A recent ‘Ask the Expert’ question to The Goddard School Blog reads, ‘Everyone at our house knows that ‘discipline by distraction’ works well for very young children. At what point should we start  actively teaching boundaries and appropriate behavior? Is 20 months too late to start the process? At what age can that kind of gentle discipline start to become effective?’

All children–and parents–are unique, so I have no clue what age would be best for any particular child-parent pair to start a system of discipline. All I can discuss are ranges when developmental agendas are unfolding and try to give you some heads-ups.

Between 18-36 months, so much happens developmentally that it’s easy to lose sight of the objective. The long-term goal here is cultivating self-control in the child, not parental control of the child. Through your words and your own behavior during this period, you are teaching the basics of judgment and control that will work not only when you are present, but hopefully when you are not, as in those teen years.

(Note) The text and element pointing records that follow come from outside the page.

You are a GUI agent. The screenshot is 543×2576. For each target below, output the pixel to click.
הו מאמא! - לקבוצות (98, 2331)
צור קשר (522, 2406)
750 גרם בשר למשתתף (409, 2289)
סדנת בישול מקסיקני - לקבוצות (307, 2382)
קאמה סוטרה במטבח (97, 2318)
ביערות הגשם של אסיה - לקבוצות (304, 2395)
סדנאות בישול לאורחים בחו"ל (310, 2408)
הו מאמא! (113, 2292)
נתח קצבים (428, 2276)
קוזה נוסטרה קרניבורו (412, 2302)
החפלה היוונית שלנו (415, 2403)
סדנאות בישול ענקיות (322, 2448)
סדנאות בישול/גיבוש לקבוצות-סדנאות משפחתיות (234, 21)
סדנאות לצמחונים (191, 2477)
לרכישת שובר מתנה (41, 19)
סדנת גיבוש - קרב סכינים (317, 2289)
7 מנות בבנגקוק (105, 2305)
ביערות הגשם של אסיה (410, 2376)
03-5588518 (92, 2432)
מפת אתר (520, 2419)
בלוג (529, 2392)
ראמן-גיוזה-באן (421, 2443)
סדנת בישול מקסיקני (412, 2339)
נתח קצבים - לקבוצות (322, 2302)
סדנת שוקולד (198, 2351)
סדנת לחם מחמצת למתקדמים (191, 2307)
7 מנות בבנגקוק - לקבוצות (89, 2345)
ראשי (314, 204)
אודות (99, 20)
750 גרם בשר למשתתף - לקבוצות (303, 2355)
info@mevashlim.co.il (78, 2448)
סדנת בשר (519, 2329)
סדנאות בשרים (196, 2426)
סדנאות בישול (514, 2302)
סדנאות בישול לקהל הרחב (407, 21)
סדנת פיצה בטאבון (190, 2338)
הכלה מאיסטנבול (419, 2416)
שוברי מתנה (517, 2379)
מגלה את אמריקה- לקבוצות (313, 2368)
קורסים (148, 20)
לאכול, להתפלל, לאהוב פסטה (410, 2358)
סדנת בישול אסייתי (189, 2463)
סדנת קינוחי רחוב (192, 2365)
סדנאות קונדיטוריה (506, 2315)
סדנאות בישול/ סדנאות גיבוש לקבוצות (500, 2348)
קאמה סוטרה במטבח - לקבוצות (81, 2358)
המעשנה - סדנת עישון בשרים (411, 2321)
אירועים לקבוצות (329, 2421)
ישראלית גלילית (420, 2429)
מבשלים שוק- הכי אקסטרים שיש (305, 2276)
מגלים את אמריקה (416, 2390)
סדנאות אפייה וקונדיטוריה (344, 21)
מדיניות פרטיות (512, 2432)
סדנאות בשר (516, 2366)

Before shame and guilt show up, discipline by distraction is your best hope.  Shame and guilt are critical partners in disciplining children and they develop late in the second year for most kids.  Shame arises when a toddler gets an unexpected, negative reaction to something he/she has done from someone he/she loves. He/she feels instantly deflated and may or may not blush, but he/she clearly registers a negative physical reaction to this interaction. This reaction doesn’t exist earlier because the brain has only just now developed the complex connections between words, behavior and emotions.

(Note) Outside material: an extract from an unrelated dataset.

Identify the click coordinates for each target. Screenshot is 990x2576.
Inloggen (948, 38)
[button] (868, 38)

What you do next will help the child learn over time that his negative behavior violates your important standards for his well-being, and that there are ways to avoid guilt, which is the primary consequence of shame and hurts just as much. Therefore, once that shame reaction starts, it’s worth adding a firm but simple “No, we don’t jump on the coffee table.” The toddler’s increasing memory skills are sometimes  helping him to remember that even when the coffee table leap looks like fun, the grown-ups don’t like that behavior.

Your consistent, firm,  low-key and brief repetition of the same words and actions in response to his dangerous or uncooperative behavior enable your child to begin to feel emotional distress (shame and guilt) when he breaks those rules. His desire to please you is something to rely on, but not to manipulate. After about18 months of this kind of interaction, your child will show the beginning of a sense of right and wrong. Voila! A conscience starts to emerge just in the nick of time (about pre-K).

Our kids aren’t the only ones feeling shame and guilt. How we manage those emotions in ourselves is related to our own personal character and temperament. Periodically reassess the fit between you and your child’s temperamental styles enough to stay in sync so that you don’t feel you are ‘constantly battling.’ Laid-back kids are often confused by feisty caretakers, just as shy parents are flustered by feisty kids. One solution is to do more tag-teaming with the parent or grandparent that seems to be less ‘undone’ by the challenging behavior during this stage. Now you know why there are quotes around ‘teaching’ in the title.  Remember, it DOES get better.

Additional guidance is from Chapter 8 of Dr. Pruett’s Me, Myself and I: How Children Build Their Sense of Self: 18-36 Months, Goddard Press.